Den Austausch mit Lokalpolitikern und Touristikern setzte Rapp im Romantikhotel Hirsch fort. Nicht ohne Gerd Windhösel zu gratulieren, der im März zum 30. Mal in Folge seinen Michelin-Stern erhalten hat. Vom Bürgermeister gab's dafür ein Blumenbouquet und eine Flasche Bärenhöhlenwein - eine weitere erhielt Rapp, der ja zuvor auch die neu eingelagerten Fässer in der Bärenhöhle gesehen hatte. Windhösel, der sich als »ziemlich harten Hund« bezeichnete, berichtete über sein Erfolgsrezept. Man müsse laufend Qualitätsbewusstsein an den Tag legen. Als einer der »Pioniere der Regionalität« »wollte ich einfach gut kochen«. Es sei damals nicht klar gewesen, dass er ausgezeichnet wird.

Heute seien Regionalität und der Nachhaltigkeitsgedanke hinlänglich akzeptiert und die Ausgangslage für Köche mit Sterneambitionen besser. »Man muss Spaß und Freude an der Arbeit haben, es nicht verbohrt und als Passion sehen.« Neuen Ansporn, den nächsten Tag wieder so wie den vorangegangenen anzugehen, gebe ihm immer der Smalltalk mit Gästen. Zum Smalltalk auf der Hirsch-Terrasse servierte Windhösel zehn kleine Köstlichkeiten aus der Sterneküche, die das traumhafte Tourismusziel Sonnenbühl auch mit kulinarischen Genussfreuden repräsentierten.
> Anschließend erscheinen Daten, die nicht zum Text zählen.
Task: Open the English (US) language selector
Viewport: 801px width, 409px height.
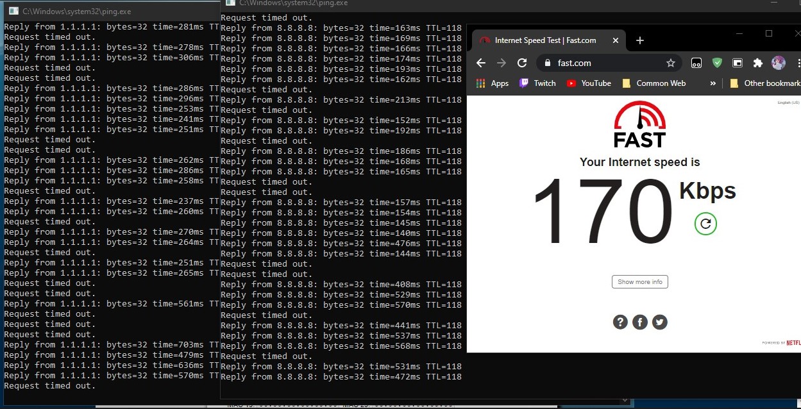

Unter anderem mit Rehsalami und gepickeltem Radieschen, Wagyu-Tartar, karamellisiertem Ziegenkäse, Buchweizenrisotto, Saibling aus dem Heißrauch, gepökeltem Schweinebäckchen, Quarkmousse mit Erdbeeren und Rhabarber und Karamelleis mit Apfelragout endete Patrick Rapps Besuch in Sonnenbühl, bevor er seine Reise nach Zwiefalten zur Tress Lebensmittel GmbH und nach Wimsen fortsetzte. (GEA)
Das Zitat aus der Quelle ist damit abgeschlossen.